**Exercise**
Locate each line in the lines below that contains the string "logo", and copy those lines.

**Task inputs**
###

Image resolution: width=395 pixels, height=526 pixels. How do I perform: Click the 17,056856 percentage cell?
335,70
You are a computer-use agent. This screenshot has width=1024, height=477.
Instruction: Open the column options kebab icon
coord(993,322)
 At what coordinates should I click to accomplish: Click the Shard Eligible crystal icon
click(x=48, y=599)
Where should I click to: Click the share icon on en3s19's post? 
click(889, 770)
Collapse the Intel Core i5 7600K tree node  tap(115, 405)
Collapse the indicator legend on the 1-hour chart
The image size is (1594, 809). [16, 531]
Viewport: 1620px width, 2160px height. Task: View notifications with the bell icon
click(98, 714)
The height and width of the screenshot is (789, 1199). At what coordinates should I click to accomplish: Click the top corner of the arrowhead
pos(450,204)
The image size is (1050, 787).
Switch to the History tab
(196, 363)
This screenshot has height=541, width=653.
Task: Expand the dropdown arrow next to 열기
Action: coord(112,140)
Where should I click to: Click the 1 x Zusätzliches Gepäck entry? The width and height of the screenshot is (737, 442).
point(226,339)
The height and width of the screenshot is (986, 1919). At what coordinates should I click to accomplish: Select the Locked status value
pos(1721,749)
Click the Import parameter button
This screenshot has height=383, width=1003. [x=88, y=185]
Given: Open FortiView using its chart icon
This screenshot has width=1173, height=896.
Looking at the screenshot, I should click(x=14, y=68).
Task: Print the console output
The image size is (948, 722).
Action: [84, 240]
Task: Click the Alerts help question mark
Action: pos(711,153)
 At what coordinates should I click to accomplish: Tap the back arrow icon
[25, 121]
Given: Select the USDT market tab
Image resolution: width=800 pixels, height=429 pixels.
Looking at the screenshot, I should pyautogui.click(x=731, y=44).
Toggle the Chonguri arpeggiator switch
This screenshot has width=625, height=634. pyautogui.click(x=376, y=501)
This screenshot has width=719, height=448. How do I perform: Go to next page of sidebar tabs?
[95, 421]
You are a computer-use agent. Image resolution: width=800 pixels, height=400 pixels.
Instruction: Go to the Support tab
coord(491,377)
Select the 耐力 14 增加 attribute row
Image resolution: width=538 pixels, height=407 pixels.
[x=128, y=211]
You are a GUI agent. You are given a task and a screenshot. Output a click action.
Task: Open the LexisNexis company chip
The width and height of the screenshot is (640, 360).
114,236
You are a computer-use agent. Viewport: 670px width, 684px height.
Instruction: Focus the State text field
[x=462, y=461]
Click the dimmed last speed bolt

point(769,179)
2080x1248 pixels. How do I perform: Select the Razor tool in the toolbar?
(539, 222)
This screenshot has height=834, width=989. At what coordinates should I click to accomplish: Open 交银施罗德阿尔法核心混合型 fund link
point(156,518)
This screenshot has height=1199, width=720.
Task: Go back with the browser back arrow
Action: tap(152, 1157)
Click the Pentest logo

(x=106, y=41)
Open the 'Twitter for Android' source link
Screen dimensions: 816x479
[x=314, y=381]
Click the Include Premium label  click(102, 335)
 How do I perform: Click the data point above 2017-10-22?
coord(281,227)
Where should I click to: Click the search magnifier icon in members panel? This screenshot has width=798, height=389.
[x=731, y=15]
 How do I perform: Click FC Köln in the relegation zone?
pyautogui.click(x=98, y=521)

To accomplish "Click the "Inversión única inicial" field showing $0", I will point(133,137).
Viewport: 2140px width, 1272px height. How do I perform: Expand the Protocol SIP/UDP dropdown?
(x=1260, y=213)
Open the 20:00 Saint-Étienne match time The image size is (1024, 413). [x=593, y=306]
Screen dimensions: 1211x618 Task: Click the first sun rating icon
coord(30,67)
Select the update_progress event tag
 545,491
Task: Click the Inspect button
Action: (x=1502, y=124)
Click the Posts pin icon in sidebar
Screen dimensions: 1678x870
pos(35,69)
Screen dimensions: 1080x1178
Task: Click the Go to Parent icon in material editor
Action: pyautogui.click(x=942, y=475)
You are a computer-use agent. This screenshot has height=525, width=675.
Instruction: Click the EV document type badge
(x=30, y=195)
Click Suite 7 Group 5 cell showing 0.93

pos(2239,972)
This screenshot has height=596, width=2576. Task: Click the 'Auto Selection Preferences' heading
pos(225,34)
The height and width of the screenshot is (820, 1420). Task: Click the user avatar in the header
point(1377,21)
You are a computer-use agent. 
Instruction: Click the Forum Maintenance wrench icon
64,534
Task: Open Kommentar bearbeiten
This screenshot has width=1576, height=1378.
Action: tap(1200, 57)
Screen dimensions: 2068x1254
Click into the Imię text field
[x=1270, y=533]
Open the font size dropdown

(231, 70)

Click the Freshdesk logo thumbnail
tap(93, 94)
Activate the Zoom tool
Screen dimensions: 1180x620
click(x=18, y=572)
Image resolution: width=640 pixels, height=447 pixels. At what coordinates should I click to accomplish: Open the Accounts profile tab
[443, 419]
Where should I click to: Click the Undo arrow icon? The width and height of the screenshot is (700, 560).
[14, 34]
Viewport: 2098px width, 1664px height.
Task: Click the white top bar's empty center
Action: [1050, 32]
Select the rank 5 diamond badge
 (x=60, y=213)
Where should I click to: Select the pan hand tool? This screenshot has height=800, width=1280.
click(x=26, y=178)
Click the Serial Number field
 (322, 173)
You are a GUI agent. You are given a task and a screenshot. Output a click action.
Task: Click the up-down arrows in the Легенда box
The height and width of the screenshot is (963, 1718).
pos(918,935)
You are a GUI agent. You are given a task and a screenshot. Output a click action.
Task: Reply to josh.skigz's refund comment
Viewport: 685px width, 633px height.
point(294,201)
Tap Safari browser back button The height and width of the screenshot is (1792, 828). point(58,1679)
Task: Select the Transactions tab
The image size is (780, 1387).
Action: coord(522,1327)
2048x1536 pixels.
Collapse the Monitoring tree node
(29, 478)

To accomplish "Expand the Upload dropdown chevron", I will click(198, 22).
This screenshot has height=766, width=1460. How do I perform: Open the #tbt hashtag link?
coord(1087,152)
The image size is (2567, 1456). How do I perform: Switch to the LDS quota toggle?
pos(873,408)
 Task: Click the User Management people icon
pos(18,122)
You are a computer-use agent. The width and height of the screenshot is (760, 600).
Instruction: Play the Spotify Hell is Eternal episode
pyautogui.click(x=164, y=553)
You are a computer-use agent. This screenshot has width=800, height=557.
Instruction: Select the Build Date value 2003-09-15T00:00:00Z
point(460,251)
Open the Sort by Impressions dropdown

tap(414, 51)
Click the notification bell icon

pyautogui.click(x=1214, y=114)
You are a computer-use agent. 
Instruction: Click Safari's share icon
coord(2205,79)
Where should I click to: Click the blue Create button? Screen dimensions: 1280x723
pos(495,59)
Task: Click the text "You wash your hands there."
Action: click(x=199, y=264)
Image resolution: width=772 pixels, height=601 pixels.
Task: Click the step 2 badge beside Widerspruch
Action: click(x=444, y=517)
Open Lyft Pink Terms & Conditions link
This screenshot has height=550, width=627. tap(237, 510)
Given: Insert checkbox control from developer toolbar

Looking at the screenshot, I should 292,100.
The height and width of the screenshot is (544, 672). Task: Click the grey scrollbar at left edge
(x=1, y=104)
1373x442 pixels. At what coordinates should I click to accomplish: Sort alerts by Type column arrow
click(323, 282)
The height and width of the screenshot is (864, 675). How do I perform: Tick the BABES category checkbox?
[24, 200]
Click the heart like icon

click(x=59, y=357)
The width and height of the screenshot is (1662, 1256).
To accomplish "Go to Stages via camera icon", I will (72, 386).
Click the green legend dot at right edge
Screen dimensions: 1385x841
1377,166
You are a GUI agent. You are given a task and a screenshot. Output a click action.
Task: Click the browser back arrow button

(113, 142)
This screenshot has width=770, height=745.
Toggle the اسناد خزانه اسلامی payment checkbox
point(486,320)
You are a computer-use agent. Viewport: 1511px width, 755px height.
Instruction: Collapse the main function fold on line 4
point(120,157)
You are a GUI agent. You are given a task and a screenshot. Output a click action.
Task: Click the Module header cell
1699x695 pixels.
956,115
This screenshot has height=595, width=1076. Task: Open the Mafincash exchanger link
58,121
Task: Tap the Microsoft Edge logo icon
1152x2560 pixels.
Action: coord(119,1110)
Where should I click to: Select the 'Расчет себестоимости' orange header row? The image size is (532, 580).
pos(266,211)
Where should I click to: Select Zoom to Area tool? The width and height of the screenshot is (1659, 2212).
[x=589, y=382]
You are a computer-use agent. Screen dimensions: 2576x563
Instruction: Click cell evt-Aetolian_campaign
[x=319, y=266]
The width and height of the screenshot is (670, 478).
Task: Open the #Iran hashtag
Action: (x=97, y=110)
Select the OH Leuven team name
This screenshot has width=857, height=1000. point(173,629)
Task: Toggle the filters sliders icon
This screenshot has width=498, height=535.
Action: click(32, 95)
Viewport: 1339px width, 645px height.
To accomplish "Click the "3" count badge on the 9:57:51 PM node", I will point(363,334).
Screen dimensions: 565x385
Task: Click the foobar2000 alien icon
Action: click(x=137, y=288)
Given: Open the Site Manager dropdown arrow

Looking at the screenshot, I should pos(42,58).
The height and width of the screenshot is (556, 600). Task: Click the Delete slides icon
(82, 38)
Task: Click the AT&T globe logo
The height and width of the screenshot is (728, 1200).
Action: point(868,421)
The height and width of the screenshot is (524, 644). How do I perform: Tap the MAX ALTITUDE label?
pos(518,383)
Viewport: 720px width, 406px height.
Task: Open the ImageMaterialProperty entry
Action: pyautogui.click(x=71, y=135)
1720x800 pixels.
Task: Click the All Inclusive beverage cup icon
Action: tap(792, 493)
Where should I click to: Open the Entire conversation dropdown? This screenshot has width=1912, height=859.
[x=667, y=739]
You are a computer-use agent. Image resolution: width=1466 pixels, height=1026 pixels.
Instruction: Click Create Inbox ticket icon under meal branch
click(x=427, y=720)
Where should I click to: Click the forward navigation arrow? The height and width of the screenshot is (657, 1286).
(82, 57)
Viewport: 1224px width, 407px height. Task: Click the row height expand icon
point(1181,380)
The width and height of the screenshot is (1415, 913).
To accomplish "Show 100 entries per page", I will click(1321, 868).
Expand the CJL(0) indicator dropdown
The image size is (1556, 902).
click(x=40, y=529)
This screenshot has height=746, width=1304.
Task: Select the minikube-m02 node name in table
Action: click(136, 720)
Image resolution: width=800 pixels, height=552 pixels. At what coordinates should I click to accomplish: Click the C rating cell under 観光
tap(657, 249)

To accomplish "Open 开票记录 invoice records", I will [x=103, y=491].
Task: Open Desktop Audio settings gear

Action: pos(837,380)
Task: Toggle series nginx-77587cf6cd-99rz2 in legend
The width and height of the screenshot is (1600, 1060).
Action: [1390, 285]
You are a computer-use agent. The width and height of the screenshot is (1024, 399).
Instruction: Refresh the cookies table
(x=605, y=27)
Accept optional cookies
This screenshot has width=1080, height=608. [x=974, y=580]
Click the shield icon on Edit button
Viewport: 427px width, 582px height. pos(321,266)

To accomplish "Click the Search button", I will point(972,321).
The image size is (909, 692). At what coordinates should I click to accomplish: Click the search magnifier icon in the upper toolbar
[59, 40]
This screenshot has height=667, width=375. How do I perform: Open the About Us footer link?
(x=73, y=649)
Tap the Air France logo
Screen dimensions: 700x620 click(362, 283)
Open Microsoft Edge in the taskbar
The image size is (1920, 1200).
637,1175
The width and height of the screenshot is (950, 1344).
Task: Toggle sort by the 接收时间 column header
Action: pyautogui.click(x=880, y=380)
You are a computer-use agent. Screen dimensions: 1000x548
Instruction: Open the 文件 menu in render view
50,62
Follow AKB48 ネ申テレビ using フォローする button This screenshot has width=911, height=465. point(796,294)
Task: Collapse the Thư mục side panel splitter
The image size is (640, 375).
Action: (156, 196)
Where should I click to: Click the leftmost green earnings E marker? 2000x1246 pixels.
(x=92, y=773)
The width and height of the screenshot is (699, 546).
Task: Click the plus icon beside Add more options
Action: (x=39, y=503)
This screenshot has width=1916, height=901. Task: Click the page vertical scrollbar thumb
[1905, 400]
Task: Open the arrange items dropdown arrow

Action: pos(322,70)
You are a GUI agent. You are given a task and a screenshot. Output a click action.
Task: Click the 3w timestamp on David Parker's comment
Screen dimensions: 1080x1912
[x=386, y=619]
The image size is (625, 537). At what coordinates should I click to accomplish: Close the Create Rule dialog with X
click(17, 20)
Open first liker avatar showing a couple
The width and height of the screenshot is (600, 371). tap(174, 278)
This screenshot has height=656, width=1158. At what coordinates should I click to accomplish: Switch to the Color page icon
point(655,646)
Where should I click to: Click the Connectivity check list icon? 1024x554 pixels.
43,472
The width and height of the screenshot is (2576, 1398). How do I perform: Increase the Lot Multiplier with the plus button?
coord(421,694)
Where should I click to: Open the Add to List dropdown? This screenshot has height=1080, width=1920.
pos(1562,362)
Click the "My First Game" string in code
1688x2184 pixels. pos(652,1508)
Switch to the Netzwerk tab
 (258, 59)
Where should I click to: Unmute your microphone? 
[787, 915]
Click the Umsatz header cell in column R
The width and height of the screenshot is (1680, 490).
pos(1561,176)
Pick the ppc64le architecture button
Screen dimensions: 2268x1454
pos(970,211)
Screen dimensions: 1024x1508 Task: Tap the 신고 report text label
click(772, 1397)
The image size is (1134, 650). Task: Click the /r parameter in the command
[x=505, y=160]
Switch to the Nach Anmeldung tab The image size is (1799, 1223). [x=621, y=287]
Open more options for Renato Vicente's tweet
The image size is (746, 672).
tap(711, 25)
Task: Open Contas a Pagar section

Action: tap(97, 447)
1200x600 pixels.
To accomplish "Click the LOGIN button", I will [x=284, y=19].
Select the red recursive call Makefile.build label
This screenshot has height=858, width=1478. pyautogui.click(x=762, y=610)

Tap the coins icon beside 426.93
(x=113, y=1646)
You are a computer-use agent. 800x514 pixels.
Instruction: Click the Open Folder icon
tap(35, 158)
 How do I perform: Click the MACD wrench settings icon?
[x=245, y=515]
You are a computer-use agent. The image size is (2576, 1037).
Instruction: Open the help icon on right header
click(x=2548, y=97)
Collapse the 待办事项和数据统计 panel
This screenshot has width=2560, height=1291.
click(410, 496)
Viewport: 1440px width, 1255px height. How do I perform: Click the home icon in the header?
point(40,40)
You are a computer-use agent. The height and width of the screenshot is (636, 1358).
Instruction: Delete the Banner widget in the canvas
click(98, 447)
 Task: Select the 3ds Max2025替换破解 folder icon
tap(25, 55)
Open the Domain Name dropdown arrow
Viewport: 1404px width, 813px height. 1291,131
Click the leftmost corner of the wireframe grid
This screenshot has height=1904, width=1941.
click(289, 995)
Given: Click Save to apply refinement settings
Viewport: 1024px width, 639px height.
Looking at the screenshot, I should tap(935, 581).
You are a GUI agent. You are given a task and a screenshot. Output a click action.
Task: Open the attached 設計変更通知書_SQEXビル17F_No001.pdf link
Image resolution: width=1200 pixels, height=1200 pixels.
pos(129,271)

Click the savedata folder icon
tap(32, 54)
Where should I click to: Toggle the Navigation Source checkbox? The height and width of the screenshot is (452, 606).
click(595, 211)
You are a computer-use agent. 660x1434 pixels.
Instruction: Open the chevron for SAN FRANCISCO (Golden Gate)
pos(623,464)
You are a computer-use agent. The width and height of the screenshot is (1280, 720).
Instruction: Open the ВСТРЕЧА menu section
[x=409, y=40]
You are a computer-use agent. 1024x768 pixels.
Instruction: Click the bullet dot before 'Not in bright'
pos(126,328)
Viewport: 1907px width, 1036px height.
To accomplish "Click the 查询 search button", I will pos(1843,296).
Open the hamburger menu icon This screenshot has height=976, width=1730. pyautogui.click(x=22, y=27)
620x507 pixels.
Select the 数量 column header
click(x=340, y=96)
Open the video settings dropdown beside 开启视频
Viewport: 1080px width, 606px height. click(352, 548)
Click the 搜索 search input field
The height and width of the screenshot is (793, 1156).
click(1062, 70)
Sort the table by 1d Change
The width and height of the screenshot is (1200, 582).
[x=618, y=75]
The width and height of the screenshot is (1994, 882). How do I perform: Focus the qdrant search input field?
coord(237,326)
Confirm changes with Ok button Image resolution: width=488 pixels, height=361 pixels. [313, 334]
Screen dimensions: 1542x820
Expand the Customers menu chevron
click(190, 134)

###

**Final result**
Click the Pentest logo
Click the Freshdesk logo thumbnail
Task: Tap the Microsoft Edge logo icon
Task: Click the AT&T globe logo
Tap the Air France logo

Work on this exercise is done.